● **Goal of the exercise**
Reproduce the records below word for word, leaving out the pictures.
::::::::
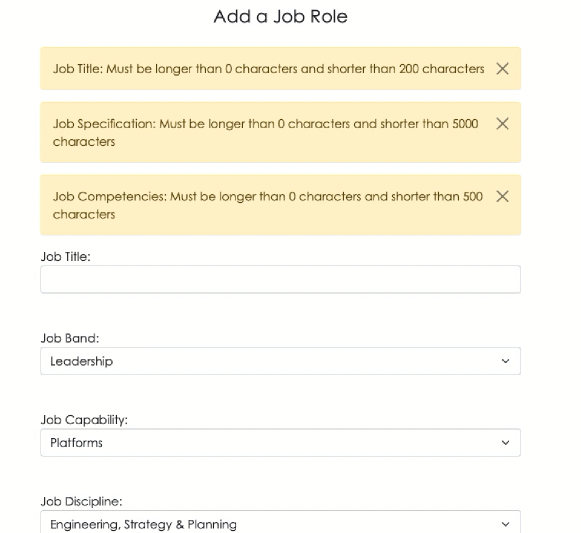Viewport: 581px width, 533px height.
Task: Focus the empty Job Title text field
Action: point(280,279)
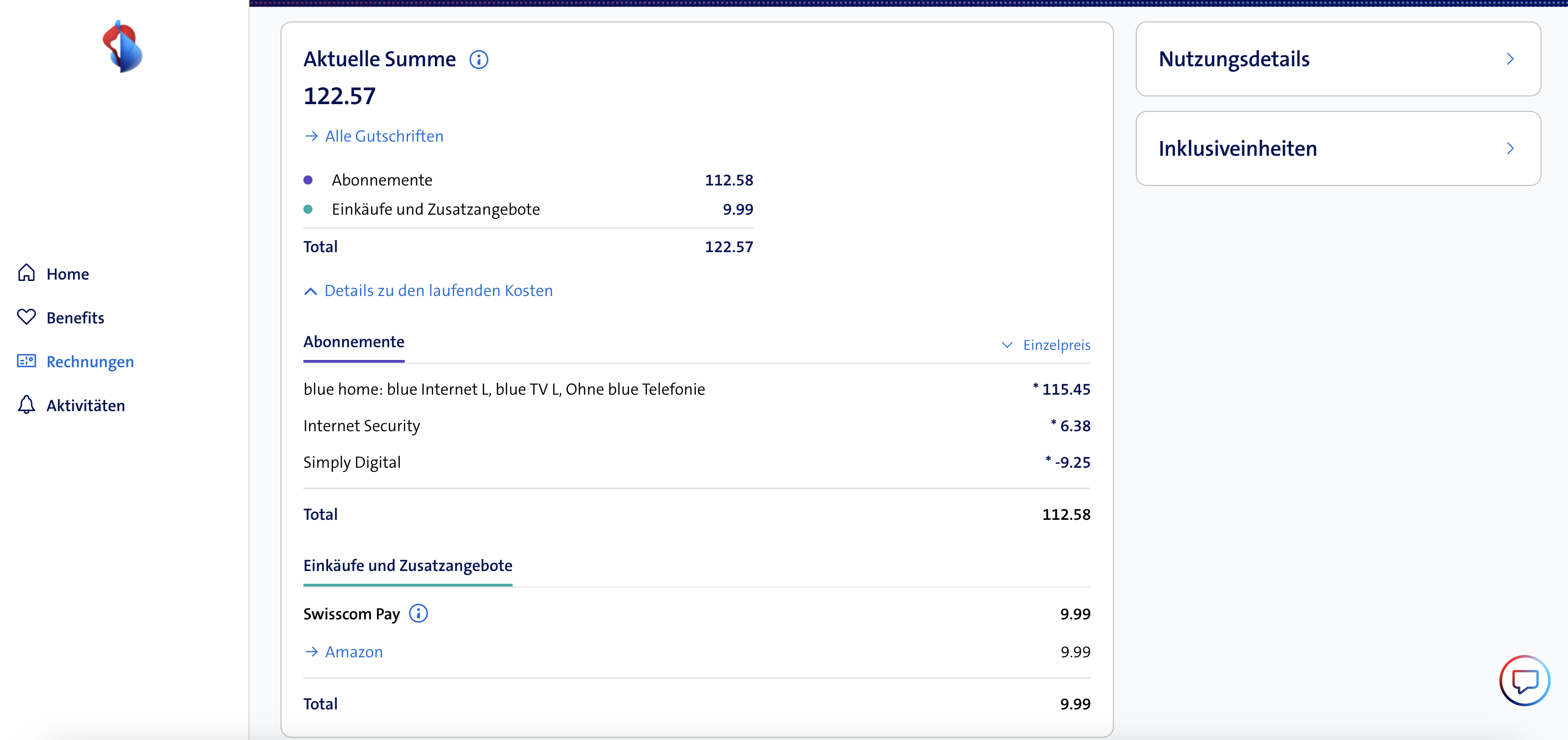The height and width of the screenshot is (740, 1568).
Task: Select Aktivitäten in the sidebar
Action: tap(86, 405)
::::::::
● **The completed task**
Viewport: 581px width, 533px height.
Task: Focus the empty Job Title text field
Action: point(280,279)
The height and width of the screenshot is (740, 1568).
Task: Select Aktivitäten in the sidebar
Action: tap(86, 405)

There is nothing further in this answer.